Ferrari Luncurkan 12Cilindri Manuale, Mobil Sport V12 Transmisi Manual Edisi Terbatas
Suara Kalbar – Ferrari kembali memanjakan pecinta mobil sport bermesin konvensional dengan menghadirkan 12Cilindri Manuale, model edisi terbatas yang mengusung mesin V12 dan transmisi manual. Kehadiran mobil ini dinilai sebagai upaya Ferrari mempertahankan karakter khasnya di tengah transisi menuju era elektrifikasi.
Mengutip Reuters, Minggu (5/7/2026), Ferrari 12Cilindri Manuale dikembangkan dari model 12Cilindri yang pertama kali diperkenalkan pada 2024. Berbeda dari versi sebelumnya, mobil ini dibekali teknologi manuale by-wire, sebuah sistem yang dirancang menghadirkan sensasi perpindahan gigi layaknya transmisi manual melalui tuas persneling, namun tetap memanfaatkan teknologi modern berbasis transmisi kopling ganda.

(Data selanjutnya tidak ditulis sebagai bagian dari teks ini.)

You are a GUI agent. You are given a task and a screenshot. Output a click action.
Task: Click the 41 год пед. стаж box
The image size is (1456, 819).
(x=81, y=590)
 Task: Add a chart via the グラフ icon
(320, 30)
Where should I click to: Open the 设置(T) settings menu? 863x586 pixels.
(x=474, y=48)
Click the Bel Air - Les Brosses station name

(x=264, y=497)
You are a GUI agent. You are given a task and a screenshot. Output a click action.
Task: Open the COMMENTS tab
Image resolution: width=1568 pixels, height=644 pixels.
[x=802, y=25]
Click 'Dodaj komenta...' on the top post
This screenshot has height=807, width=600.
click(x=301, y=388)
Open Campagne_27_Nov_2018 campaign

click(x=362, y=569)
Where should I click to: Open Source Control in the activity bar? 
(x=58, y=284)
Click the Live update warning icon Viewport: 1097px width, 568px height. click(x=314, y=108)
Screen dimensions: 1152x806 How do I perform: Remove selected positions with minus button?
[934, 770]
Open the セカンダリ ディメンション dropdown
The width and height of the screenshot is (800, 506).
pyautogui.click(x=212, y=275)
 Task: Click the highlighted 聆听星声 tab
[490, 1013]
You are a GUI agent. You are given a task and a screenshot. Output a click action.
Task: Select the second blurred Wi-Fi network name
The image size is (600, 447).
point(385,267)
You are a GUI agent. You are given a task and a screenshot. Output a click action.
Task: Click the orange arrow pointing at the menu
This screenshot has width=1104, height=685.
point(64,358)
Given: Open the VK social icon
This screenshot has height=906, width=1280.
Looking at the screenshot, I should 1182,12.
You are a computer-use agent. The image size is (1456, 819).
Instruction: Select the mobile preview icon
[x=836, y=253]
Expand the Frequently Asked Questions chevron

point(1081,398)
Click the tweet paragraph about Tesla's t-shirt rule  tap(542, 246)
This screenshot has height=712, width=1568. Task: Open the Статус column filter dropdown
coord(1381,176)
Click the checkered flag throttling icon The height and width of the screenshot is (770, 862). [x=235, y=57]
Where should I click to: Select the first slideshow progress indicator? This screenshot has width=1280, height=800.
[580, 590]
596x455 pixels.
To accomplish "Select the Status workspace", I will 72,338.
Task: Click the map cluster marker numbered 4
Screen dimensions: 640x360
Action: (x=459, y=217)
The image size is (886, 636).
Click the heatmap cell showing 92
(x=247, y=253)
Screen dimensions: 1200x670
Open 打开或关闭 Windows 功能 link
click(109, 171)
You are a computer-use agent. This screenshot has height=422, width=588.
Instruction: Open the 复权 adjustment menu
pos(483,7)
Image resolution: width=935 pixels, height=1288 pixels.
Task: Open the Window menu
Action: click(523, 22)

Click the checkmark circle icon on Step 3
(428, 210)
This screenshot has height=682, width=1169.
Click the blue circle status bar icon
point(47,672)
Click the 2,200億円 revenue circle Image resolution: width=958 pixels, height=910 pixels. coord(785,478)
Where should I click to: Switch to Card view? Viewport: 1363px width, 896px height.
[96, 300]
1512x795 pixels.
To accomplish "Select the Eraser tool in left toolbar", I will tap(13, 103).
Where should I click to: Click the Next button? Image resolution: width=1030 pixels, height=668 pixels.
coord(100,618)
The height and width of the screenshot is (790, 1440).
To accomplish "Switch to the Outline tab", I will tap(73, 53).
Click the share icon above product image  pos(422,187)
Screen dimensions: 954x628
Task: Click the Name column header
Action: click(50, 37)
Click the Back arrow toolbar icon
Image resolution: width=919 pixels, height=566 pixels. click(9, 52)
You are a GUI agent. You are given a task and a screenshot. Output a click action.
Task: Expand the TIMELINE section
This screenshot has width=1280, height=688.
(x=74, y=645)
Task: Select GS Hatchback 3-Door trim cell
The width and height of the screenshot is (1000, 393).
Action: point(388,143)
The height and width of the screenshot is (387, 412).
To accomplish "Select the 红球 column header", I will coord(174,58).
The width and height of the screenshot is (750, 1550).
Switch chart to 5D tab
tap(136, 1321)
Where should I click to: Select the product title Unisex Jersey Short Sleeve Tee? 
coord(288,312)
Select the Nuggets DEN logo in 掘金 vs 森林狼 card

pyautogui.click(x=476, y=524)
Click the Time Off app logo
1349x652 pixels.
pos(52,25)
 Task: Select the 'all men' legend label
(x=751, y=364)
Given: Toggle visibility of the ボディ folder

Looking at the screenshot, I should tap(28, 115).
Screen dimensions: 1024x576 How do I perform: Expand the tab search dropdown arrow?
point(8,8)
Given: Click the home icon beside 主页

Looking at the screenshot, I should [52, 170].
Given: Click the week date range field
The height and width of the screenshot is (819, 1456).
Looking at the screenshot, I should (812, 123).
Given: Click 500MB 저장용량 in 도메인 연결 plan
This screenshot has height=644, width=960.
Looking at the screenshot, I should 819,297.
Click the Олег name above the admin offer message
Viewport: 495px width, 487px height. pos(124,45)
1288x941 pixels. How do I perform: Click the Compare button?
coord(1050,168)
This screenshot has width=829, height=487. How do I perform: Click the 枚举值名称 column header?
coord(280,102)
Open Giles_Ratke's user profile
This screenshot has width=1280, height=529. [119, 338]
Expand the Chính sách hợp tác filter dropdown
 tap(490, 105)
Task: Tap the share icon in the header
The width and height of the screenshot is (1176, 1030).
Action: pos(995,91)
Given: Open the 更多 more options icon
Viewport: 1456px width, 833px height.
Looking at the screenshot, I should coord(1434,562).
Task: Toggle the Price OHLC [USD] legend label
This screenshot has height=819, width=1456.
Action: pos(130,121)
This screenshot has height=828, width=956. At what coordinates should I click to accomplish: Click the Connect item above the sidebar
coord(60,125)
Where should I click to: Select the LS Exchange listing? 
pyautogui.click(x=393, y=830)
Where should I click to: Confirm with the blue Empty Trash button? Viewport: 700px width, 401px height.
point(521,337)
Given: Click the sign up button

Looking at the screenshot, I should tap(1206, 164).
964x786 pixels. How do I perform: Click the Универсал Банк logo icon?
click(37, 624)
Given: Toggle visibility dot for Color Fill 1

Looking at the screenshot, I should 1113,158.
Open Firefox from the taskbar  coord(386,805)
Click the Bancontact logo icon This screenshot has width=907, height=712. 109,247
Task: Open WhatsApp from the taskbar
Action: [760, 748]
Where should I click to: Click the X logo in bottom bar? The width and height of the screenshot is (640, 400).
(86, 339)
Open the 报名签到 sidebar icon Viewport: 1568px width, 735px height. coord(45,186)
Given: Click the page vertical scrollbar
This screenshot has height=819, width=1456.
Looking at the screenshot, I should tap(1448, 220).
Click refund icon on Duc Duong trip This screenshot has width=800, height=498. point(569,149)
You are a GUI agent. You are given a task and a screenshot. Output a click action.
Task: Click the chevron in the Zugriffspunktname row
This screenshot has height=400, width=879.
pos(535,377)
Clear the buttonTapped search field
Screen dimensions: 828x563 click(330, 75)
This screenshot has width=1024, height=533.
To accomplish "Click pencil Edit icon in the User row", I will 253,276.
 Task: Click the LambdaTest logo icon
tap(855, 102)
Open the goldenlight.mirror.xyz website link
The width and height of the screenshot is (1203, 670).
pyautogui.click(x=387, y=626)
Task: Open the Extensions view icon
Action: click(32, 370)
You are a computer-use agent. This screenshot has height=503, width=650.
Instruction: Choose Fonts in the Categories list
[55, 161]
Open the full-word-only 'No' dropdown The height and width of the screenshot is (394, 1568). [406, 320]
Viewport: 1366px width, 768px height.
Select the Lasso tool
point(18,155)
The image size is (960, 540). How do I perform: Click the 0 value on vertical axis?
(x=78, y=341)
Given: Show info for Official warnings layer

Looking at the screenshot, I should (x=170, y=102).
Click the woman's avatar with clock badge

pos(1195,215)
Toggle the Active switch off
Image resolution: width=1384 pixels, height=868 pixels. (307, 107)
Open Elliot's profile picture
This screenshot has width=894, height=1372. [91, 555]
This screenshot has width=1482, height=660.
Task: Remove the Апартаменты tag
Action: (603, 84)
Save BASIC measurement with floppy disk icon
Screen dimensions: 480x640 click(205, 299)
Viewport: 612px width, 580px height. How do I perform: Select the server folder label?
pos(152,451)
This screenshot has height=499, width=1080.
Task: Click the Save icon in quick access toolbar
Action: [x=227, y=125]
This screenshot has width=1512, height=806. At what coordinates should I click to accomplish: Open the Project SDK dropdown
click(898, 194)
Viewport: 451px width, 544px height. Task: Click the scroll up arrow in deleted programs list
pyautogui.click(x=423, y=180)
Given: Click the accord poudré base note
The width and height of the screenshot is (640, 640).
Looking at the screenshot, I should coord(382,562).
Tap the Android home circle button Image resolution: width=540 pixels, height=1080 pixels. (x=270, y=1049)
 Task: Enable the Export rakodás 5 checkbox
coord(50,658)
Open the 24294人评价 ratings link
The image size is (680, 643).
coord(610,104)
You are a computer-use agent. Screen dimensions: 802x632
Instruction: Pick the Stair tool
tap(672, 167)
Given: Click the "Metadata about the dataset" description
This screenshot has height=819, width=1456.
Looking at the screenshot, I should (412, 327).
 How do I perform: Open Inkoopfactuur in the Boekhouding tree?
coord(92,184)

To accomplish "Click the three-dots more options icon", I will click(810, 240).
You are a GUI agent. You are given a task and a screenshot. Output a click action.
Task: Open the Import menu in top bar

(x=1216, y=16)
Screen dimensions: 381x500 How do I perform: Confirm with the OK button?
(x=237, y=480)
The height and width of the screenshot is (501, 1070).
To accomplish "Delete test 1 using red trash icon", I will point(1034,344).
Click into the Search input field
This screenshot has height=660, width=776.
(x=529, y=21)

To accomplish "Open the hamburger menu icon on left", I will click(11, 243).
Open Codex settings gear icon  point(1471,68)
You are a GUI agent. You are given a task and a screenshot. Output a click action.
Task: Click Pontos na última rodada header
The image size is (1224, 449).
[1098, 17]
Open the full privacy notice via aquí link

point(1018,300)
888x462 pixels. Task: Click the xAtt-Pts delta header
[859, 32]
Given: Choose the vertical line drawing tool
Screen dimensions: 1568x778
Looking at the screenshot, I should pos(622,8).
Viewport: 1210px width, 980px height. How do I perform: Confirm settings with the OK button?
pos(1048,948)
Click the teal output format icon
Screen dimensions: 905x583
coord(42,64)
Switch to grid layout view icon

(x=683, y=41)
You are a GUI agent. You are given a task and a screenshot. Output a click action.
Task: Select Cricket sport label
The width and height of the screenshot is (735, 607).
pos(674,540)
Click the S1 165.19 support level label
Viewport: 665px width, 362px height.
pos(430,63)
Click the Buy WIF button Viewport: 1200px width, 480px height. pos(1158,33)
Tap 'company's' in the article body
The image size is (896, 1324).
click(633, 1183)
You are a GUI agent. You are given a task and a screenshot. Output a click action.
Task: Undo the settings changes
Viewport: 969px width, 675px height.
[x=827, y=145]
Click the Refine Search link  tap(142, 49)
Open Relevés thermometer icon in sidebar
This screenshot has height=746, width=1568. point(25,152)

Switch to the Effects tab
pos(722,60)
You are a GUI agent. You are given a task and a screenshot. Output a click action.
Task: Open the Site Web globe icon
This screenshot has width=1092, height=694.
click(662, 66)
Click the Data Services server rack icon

Ferrari hanya akan memproduksi 1.499 unit mobil ini untuk pasar global. Di Italia, 12Cilindri Manuale dipasarkan mulai 590.000 euro, atau setara sekitar US$672.000 atau sekitar Rp12 miliar. Pengiriman perdana kepada pelanggan dijadwalkan dimulai pada kuartal pertama 2027.
Peluncuran model tersebut berlangsung hanya beberapa pekan setelah Ferrari memperkenalkan Luce, mobil listrik murni pertama dalam sejarah perusahaan. Meski menjadi tonggak penting bagi Ferrari, kehadiran Luce memunculkan beragam tanggapan dari para penggemar.
Sebagian penggemar menilai mobil listrik belum mampu menggantikan pengalaman berkendara khas Ferrari, terutama suara mesin, karakter mesin pembakaran internal, serta sensasi mengoperasikan mobil sport secara tradisional.
Melalui 12Cilindri Manuale, Ferrari kembali menegaskan identitasnya sebagai produsen mobil performa tinggi bermesin pembakaran internal. Mobil grand tourer bermesin depan ini dibekali mesin V12 naturally aspirated 6,5 liter yang mampu menghasilkan tenaga hingga 830 horsepower (hp).
Ferrari menjelaskan bahwa konsep pengembangan mobil ini berfokus pada keterlibatan penuh pengemudi. Hubungan antara pengemudi, sistem mekanis, dan kendali kendaraan menjadi elemen utama yang ingin dihadirkan dalam pengalaman berkendara.
Meski terus mengembangkan kendaraan elektrifikasi, Ferrari memastikan mesin pembakaran internal masih akan menjadi bagian penting dari strategi bisnis perusahaan dalam beberapa tahun ke depan. Saat ini, jajaran produk Ferrari masih didominasi model bermesin bensin dan hybrid, termasuk Purosangue serta berbagai model V12 lainnya.
Berdasarkan peta jalan bisnis perusahaan, Ferrari memperkirakan mobil listrik hanya akan menyumbang sekitar 20 persen dari total portofolio produknya pada 2030. Sementara sekitar 80 persen sisanya akan terbagi seimbang antara kendaraan bermesin bensin dan model hybrid.